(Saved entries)
——————————
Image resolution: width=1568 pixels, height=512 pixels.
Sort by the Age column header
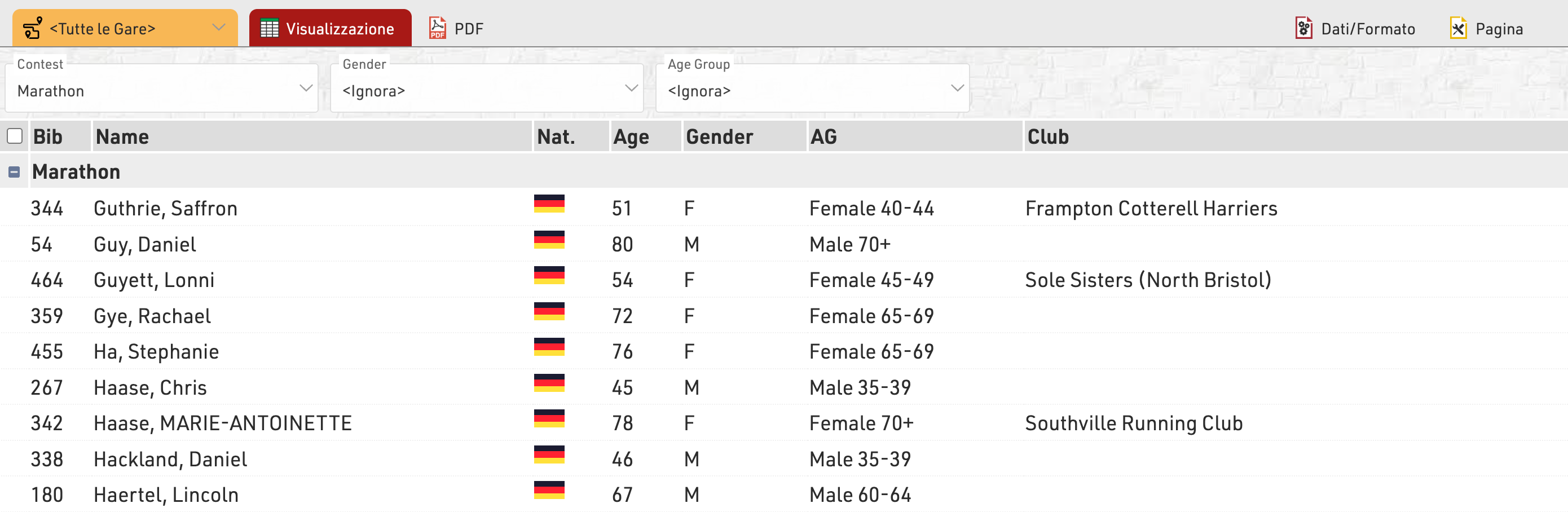631,137
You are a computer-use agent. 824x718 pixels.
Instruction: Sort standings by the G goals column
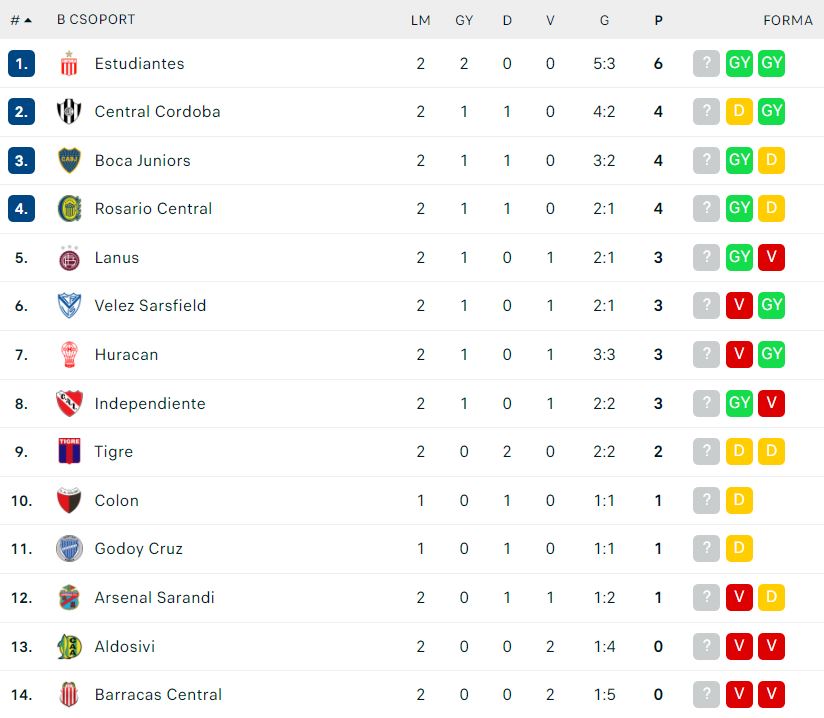point(604,20)
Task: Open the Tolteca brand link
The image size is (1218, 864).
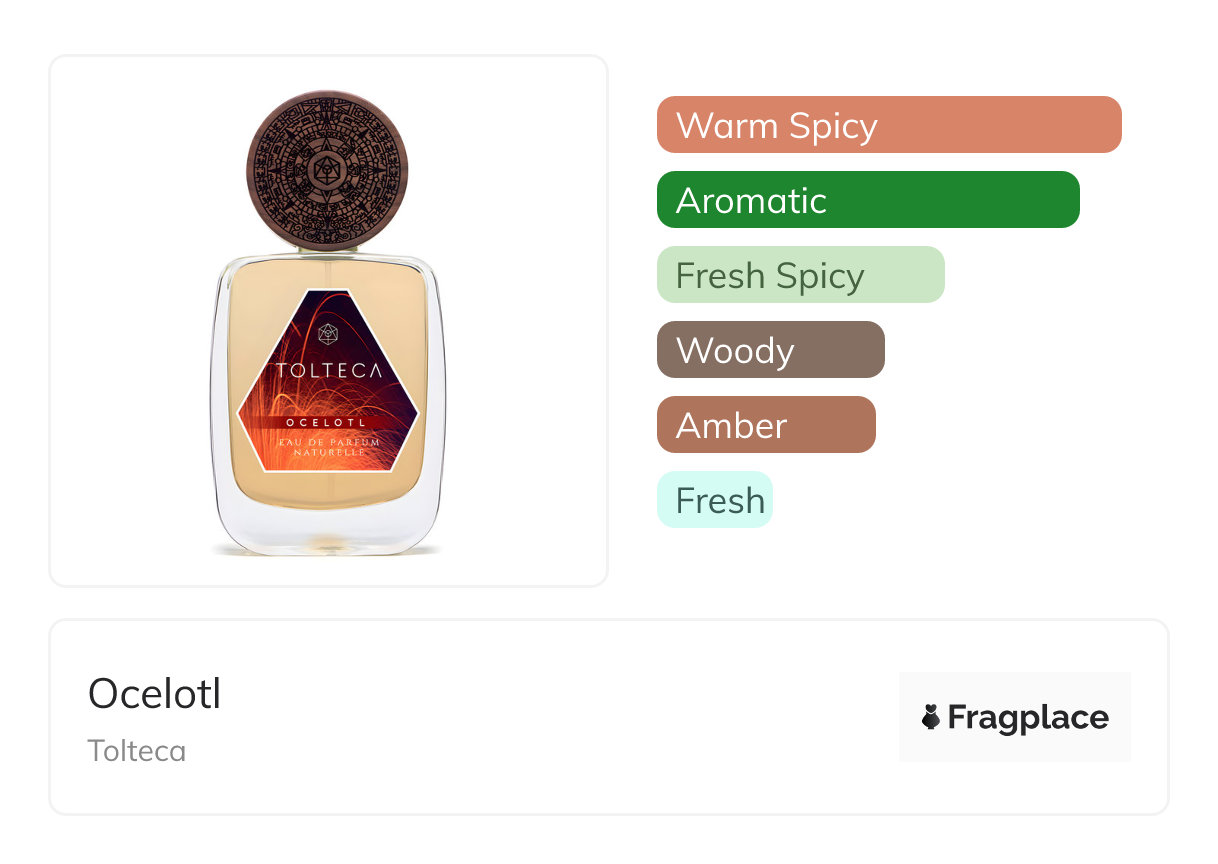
——————————
- **Work task**: Lines above that contain the string "pixels" make up the answer.

- **Response**:
Image resolution: width=1568 pixels, height=512 pixels.
You are a computer-use agent. 824x718 pixels.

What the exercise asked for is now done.